Hilbert probablemente no comprendía ni aceptaba ese enfoque, considerando que la filosofía debía someterse a los mismos principios de rigor que la ciencia. Pero la filosofía de Heidegger se ocupa de aspectos de la existencia humana que no aceptan definiciones precisas. Por ejemplo, categorías como el miedo, la muerte y la nada no pueden formalizarse. Abarcan experiencias profundas que resultan inefables en términos matemáticos o lógicos. Ahí es donde la lógica resulta impotente.
Conclusión
Así, la crítica de Hilbert subraya la importancia de una formalización clara en la lógica; sin embargo, no menoscaba la importancia filosófica de la frase de Descartes. Para Heidegger y otros filósofos, «la nada» deja de ser una mera negación y se convierte en un concepto clave para comprender la existencia humana y sus relaciones con el mundo.

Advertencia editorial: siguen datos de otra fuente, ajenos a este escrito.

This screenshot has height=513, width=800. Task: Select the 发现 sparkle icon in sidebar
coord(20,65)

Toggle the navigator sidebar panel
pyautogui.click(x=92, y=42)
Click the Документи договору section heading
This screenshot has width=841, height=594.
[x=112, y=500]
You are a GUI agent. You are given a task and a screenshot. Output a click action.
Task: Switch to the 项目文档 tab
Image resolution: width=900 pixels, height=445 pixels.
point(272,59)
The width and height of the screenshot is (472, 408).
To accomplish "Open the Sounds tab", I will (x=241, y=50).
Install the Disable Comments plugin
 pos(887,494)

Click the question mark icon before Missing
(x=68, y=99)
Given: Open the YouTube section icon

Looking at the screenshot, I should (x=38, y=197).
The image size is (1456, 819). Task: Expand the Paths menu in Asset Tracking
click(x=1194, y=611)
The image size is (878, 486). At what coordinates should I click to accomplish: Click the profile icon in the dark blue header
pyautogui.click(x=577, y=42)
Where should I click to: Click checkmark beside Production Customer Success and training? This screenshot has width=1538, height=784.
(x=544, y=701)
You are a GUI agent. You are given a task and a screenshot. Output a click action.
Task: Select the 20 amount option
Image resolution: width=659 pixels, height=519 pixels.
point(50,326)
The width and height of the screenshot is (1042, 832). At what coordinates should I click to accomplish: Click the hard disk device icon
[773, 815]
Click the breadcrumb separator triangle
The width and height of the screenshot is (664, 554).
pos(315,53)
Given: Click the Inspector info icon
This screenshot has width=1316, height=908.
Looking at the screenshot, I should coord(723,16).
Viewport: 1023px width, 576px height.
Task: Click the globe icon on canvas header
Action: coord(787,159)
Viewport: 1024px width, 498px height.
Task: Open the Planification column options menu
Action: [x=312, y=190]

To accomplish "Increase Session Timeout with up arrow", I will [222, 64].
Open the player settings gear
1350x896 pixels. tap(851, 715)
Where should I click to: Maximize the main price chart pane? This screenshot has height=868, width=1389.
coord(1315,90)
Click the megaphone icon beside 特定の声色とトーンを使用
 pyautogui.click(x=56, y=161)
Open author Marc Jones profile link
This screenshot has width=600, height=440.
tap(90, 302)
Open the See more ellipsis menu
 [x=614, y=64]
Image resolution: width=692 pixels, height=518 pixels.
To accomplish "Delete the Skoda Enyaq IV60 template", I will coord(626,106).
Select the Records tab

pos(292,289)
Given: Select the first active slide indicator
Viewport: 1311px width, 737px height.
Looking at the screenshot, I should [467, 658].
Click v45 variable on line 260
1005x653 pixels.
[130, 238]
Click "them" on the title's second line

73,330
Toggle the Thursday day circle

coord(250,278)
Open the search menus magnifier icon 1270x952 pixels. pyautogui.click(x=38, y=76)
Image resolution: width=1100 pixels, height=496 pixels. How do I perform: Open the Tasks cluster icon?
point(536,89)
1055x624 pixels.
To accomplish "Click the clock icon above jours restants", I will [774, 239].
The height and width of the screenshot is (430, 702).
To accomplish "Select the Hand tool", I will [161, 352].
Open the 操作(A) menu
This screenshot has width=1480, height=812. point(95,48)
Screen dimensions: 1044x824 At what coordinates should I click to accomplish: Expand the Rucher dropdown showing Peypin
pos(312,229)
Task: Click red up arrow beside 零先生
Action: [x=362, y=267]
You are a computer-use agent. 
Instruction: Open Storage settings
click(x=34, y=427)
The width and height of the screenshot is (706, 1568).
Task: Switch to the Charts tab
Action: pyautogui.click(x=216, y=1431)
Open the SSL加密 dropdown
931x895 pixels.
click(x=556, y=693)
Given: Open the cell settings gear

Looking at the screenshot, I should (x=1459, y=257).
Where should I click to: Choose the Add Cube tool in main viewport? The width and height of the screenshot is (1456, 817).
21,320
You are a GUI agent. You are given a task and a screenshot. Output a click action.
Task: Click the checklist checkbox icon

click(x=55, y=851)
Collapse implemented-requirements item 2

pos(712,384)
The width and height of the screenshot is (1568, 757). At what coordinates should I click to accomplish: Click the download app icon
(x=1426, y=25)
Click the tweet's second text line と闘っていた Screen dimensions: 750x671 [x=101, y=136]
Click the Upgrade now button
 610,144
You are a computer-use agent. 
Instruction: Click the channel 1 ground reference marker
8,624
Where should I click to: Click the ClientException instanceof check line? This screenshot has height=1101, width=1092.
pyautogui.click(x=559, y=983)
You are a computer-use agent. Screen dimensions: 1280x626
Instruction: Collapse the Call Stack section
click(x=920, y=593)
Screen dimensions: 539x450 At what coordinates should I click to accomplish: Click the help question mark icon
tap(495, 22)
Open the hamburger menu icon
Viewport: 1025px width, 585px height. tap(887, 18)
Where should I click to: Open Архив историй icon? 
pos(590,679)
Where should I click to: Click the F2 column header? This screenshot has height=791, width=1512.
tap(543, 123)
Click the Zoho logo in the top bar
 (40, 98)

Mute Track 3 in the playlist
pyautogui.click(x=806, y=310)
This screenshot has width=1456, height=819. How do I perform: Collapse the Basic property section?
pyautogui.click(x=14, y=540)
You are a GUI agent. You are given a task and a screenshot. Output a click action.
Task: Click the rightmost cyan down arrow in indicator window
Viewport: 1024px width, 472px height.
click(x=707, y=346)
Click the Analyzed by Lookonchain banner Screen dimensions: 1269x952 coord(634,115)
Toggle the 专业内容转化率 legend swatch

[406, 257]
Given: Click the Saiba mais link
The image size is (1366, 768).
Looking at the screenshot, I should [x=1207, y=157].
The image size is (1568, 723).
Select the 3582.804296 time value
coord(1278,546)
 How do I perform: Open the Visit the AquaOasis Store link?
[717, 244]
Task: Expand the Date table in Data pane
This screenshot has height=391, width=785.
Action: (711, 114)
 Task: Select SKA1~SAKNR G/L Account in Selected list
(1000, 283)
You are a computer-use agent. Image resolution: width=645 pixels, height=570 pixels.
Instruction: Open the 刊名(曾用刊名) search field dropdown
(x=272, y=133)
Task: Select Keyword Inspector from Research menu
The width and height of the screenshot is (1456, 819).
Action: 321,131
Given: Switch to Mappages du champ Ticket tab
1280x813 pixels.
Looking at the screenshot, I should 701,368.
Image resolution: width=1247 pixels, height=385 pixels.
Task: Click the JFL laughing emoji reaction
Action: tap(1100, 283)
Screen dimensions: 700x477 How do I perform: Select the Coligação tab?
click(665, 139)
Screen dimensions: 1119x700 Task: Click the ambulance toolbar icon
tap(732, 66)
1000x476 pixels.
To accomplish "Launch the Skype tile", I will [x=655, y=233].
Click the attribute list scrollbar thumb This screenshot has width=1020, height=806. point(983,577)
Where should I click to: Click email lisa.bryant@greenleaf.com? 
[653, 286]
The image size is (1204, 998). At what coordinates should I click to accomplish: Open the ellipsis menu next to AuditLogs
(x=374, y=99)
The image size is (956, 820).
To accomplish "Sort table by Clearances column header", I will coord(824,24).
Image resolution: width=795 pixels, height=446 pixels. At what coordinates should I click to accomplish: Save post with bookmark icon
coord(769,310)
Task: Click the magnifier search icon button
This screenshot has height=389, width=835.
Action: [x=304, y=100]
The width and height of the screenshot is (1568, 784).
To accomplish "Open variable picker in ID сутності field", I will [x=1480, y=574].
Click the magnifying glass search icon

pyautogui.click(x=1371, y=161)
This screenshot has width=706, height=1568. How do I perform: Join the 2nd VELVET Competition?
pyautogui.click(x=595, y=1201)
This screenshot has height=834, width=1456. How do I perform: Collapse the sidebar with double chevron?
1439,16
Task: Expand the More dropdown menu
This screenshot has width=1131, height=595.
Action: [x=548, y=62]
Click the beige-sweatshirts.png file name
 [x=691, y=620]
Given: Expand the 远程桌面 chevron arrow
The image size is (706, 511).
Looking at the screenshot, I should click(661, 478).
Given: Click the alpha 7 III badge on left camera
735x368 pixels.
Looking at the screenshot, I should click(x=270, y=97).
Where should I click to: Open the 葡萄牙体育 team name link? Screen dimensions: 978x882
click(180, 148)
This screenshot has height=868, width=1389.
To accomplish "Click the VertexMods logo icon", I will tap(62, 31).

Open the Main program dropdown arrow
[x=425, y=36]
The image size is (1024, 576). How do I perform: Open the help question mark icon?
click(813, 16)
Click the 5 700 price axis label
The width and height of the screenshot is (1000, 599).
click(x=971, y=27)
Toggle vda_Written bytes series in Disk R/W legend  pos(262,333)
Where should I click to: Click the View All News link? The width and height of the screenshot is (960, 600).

Esta disputa demuestra que la lógica y la filosofía, a pesar de sus diferencias metodológicas, investigan las mismas cuestiones fundamentales. La lógica ofrece herramientas para analizar conceptos, y la filosofía permite interpretar los resultados de ese análisis en un contexto más amplio de la experiencia humana.
En última instancia, «la nada» deja de ser solo un objeto de crítica lógica y se convierte en un punto de encuentro entre diversas disciplinas, estimulando nuevas investigaciones filosóficas y abriendo horizontes para nuestra comprensión del ser.